I'm very pale. I mean reallyreallyreally pale. I like my skin the colour it is [alot of people tell me to just get a tan and I'll be fine :/], but it's impossable to find foundation as light as my skin tone! So, I was wondering if anyone knew of some brands that sold really pale foundation?
MAC's lightest foundation is too dark for me... also, Bare Neutrals' [I think thats what it's called] lightest colour is too dark for me.
I've been looking at swatches from Laura Mercier's foundations, but I don't know if the swatches on the site are accurate at all.

Help?


----------



## Heiaken (Oct 8, 2008)

Check this thread 
	

	
	
		
		

		
		
	


	



http://specktra.net/f167/porcelain-b...dations-62089/


----------



## Papa_Keilbasa (Oct 8, 2008)

^______^ Thank you!


----------



## Kiss and Makeup (Oct 8, 2008)

I had the same problem and had to go with Nars in Mont Blanc.  I know Clarins makes some foundations that are super light, and so does Bobbi Brown.


----------



## mysteryflavored (Oct 8, 2008)

Meow Cosmetics!


----------



## SarahAfshar (Oct 8, 2008)

Shiseido or any Asian inspired make-up brand such as Anna Sui or Shu Umera, i.e.
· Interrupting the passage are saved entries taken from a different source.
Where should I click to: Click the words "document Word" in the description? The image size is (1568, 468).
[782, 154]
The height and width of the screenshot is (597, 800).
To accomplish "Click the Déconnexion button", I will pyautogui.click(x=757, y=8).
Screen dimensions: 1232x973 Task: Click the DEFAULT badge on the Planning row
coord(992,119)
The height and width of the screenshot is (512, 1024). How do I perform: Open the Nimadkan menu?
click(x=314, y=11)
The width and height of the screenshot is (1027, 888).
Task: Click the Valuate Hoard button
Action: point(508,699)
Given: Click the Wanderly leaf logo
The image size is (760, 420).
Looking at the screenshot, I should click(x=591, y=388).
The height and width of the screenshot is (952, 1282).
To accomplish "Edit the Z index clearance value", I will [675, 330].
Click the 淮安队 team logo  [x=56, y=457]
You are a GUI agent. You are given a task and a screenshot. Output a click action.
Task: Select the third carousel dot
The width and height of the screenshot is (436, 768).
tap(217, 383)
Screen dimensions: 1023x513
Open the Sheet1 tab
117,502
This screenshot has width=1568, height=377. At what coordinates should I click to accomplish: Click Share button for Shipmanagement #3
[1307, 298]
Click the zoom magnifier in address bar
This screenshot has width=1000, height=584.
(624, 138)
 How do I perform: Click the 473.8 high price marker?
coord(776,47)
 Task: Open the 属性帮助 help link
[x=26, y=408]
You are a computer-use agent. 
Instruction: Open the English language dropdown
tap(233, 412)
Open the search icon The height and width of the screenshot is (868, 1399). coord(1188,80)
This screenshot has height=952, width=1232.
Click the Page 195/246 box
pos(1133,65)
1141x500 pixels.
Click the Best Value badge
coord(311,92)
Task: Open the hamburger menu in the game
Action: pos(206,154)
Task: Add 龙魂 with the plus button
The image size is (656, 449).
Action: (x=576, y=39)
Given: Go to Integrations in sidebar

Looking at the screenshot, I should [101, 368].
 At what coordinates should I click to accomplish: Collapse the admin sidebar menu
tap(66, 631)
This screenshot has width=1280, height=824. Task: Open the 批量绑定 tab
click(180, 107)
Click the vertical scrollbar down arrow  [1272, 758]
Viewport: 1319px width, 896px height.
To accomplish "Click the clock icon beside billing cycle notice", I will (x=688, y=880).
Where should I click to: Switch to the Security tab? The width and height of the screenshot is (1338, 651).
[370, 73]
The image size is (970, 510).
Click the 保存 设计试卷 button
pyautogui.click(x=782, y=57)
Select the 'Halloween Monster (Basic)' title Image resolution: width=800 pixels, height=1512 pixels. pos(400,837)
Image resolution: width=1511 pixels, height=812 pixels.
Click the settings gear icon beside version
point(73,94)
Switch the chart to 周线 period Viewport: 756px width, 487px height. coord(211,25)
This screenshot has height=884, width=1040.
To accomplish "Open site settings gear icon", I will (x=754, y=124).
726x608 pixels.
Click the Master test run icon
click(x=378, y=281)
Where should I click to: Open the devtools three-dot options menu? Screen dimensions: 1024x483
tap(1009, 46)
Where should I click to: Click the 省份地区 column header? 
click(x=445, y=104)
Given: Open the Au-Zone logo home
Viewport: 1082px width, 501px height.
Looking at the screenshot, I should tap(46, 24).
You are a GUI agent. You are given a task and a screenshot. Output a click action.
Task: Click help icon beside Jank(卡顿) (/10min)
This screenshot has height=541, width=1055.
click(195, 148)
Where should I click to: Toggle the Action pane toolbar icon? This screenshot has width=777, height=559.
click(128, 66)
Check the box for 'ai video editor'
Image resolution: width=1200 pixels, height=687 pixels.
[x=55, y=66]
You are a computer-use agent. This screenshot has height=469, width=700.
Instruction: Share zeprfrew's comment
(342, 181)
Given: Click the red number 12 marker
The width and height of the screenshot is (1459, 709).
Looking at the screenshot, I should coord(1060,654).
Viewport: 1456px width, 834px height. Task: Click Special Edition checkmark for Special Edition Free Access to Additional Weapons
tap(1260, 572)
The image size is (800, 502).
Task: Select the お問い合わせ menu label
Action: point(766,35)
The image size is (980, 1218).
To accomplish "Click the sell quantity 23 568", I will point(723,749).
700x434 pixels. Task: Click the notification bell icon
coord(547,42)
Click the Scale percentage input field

These beauty brands possess an array of shades that cater to lighter shaded gals because light skin is a big part of their culture.


----------



## SparklingWaves (Oct 8, 2008)

Sephora: Make Up For Ever Mat Velvet + Matifying Foundation: Liquid Foundation

It maybe the formula, but I found alabaster very fair.  I always wear the lightest shade in all lines.  Many lines do not carry one light enough for me and this shade was actually too light for me.  It's one of those things you must test on your skin to see.


----------



## user79 (Oct 11, 2008)

Quote:

   Originally Posted by *Heiaken* 

 
_Check this thread 
	

	
	
		
		

		
		
	


	



http://specktra.net/f167/porcelain-b...dations-62089/_

 
Please add on to the existing thread to keep the discussion focused in one thread. Thanks


----------